[Input data]
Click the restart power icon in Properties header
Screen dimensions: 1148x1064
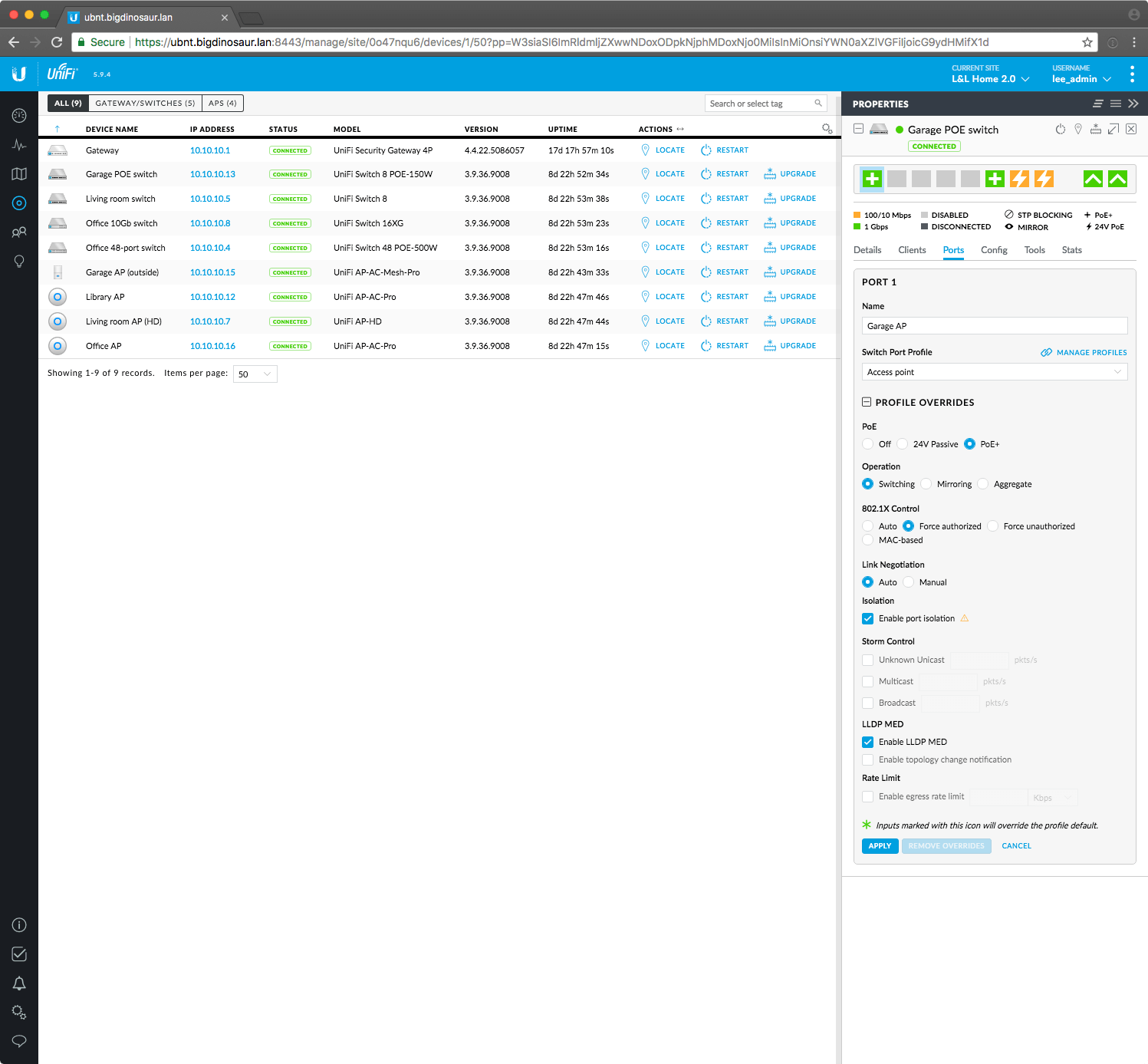(x=1060, y=130)
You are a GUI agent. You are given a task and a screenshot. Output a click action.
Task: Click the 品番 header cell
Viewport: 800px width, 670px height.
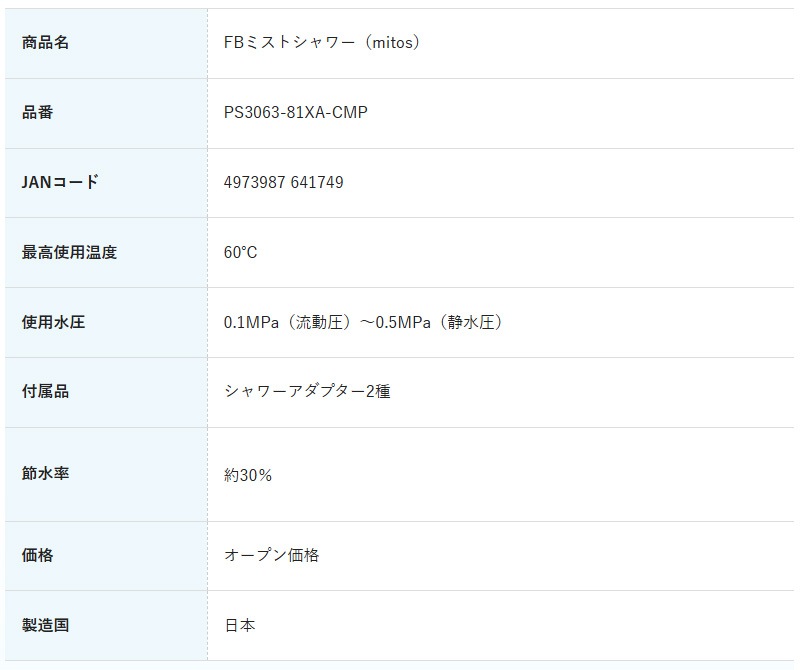[38, 113]
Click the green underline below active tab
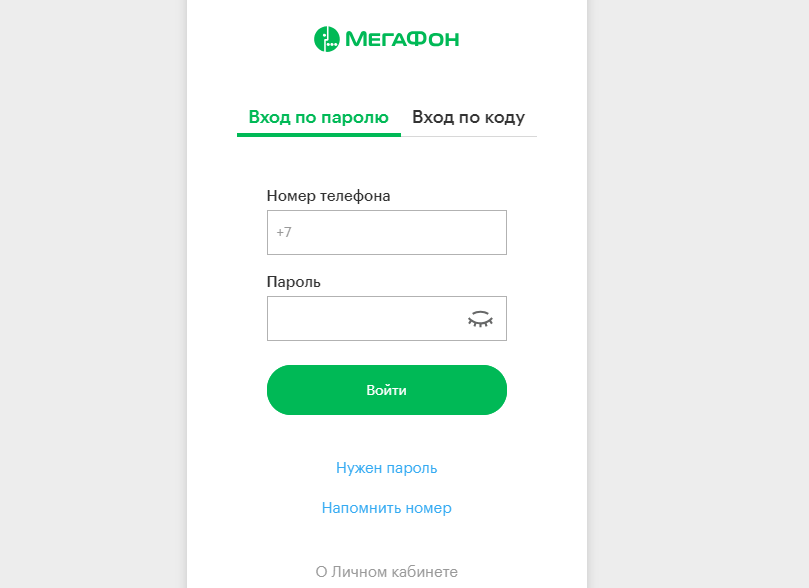Screen dimensions: 809x588 click(319, 135)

[Exercise requirements] Find how many lines in the listing contain the word "header" and give that count alone.

[Response to this exercise] 2